Patents, copyright, and other forms of intellectual property have extended in duration, scope, and power since inception. Do they still serve the purposes for which they were instituted – increasing progress in the sciences and useful arts? Is intellectual property necessary for innovation? Can IP hinder innovation? What are some of the alternatives to IP? In this presentation, Alex Tabarrok answers those questions by pointing out how this regulatory regime stifles innovation and offers suggestions for how to create a regulatory system that aims to correct these problems.

About the speaker

Alex holds the Bartley J. Madden Chair in Economics at the Mercatus Center at George Mason University. Tabarrok’s research interests include empirical law and economics (crime, tort reform, bounty hunters, judicial electoral systems etc.), voting theory and alternative political institutions, health economics, and more.
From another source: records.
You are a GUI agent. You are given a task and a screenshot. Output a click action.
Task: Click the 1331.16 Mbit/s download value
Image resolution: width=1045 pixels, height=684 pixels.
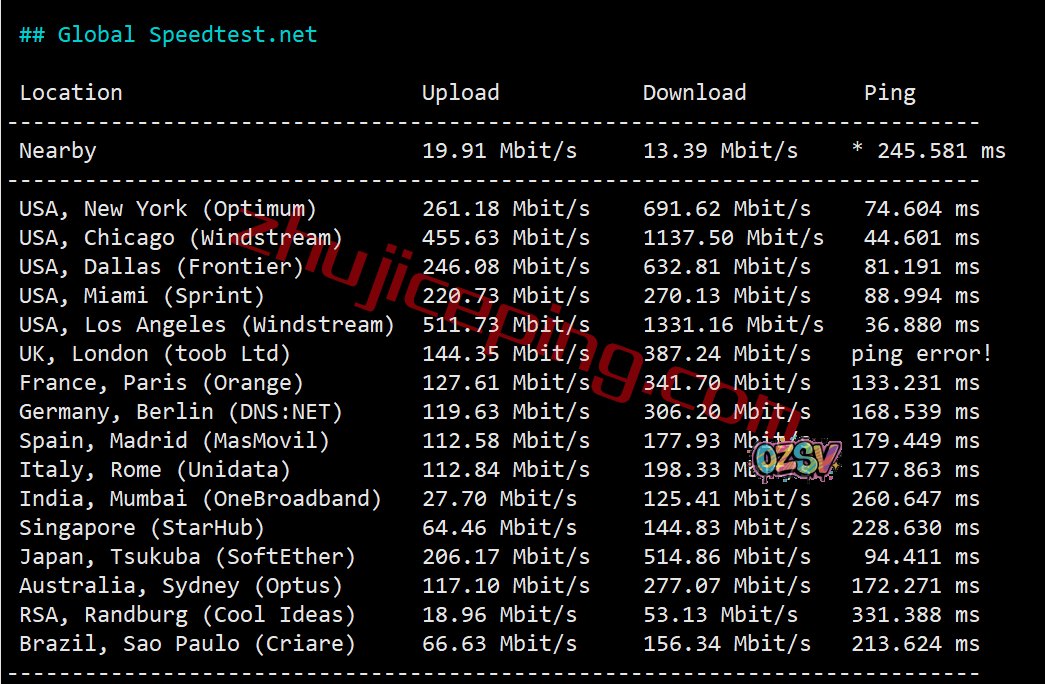pyautogui.click(x=733, y=325)
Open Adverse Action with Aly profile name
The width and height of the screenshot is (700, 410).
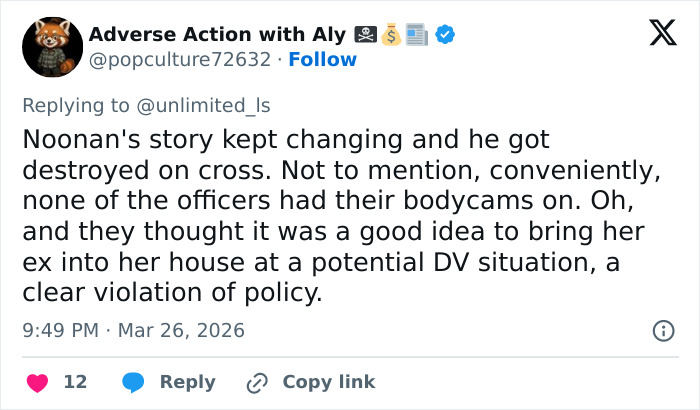point(216,34)
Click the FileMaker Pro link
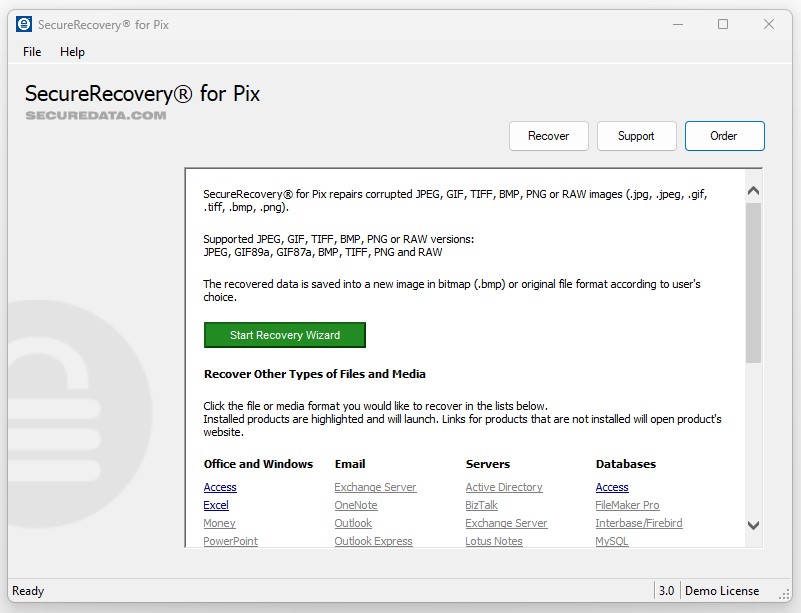The width and height of the screenshot is (801, 613). [627, 505]
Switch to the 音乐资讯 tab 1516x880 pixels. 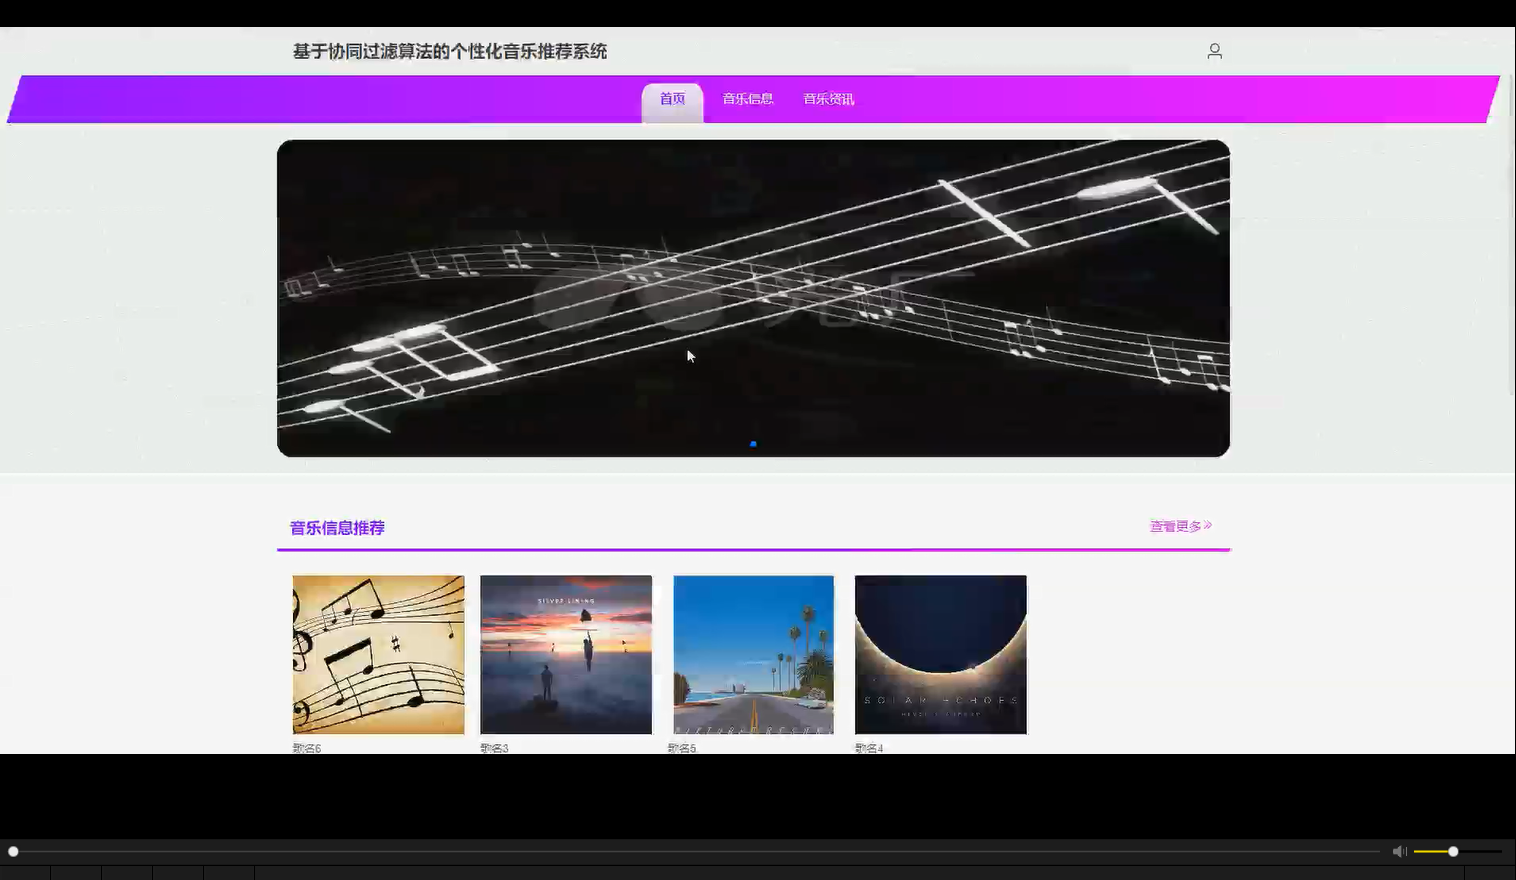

During COVID he was an advisor to the US government on using incentives to accelerate vaccine development and production. Working with Michael Kremer and other members of the Accelerating Health Technologies group, he helped to develop a model for the US government on allocating funds to a vaccine portfolio. He is the author with Tyler Cowen of the bestselling textbook, Modern Principles of Economics, and the co-founder with Tyler Cowen of Marginal Revolution University, an online platform for learning economics.